● PROBLEM TO WORK ON
Search the records for the word "computer" and copy each line in which it appears.

[Stored entries]
---

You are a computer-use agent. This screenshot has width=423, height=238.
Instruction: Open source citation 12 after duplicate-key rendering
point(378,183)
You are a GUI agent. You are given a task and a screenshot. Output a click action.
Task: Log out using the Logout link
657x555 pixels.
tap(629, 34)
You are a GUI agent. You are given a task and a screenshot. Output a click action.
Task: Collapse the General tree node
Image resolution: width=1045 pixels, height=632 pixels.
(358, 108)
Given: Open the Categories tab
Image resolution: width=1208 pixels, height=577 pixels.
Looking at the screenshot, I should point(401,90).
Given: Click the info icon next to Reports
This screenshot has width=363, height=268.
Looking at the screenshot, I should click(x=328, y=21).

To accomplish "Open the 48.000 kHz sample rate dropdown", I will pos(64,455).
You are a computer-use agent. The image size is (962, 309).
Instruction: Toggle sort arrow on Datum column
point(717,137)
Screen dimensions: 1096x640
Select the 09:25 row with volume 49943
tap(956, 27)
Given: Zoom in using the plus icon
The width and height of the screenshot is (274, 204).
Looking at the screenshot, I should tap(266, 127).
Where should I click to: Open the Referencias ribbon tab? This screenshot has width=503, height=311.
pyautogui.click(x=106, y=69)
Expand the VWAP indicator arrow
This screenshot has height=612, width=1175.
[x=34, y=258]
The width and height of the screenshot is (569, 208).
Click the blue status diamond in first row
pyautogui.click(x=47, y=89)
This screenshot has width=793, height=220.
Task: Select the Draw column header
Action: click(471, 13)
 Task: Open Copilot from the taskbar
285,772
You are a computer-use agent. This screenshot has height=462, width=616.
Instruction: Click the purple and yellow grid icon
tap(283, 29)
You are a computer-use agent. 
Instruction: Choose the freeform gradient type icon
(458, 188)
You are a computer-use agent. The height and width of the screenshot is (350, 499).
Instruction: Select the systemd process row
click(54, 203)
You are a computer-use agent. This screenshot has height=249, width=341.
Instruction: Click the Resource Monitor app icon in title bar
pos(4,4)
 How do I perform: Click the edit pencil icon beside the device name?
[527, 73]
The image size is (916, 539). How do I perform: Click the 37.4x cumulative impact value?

---

● OUTPUT OF THE EXERCISE
You are a computer-use agent. This screenshot has width=423, height=238.
You are a computer-use agent. The image size is (962, 309).
You are a computer-use agent. This screenshot has height=462, width=616.
You are a computer-use agent. 
You are a computer-use agent. The height and width of the screenshot is (350, 499).
You are a computer-use agent. This screenshot has height=249, width=341.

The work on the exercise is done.